Task requirements: Repeat the records below exactly, beginning at the first line and finishing with the line that contains "Given: Open the 보기(V) menu in Shotcut".

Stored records
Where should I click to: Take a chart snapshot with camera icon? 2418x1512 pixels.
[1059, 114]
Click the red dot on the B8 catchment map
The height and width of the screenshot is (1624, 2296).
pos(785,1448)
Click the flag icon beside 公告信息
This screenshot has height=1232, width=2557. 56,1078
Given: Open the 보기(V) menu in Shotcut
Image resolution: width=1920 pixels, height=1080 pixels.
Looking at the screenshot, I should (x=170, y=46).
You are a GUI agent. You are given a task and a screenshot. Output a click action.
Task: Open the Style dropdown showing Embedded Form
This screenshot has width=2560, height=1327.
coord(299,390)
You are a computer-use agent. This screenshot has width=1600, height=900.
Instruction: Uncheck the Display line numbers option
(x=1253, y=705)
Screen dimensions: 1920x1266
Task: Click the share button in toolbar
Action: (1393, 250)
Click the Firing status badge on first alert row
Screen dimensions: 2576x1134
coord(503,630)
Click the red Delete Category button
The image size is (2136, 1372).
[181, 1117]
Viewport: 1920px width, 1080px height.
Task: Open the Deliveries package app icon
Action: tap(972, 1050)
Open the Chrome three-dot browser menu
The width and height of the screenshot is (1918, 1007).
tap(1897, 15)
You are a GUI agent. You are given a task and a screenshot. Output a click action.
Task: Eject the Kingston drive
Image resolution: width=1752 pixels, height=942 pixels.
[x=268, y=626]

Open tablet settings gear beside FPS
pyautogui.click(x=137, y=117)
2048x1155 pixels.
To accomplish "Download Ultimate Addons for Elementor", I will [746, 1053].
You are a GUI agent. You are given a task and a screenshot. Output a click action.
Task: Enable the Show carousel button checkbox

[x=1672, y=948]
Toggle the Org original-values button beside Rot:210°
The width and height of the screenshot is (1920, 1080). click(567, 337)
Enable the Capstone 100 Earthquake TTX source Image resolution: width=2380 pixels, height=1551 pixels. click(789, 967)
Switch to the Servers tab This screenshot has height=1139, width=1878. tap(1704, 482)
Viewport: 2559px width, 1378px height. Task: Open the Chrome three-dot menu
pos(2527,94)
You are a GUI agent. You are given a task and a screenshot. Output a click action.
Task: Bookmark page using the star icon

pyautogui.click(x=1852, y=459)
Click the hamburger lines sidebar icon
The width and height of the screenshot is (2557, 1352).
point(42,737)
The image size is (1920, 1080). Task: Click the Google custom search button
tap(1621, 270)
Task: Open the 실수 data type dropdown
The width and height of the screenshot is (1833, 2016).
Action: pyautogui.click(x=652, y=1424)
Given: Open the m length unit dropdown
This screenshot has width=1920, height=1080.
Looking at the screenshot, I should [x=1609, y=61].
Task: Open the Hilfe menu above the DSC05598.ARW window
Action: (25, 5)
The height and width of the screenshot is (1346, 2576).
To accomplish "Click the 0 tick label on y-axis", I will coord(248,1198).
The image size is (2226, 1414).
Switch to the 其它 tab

Reply:
Where should I click to: Take a chart snapshot with camera icon? 2418x1512 pixels.
[1059, 114]
Click the red dot on the B8 catchment map
The height and width of the screenshot is (1624, 2296).
pos(785,1448)
Click the flag icon beside 公告信息
This screenshot has height=1232, width=2557. 56,1078
Given: Open the 보기(V) menu in Shotcut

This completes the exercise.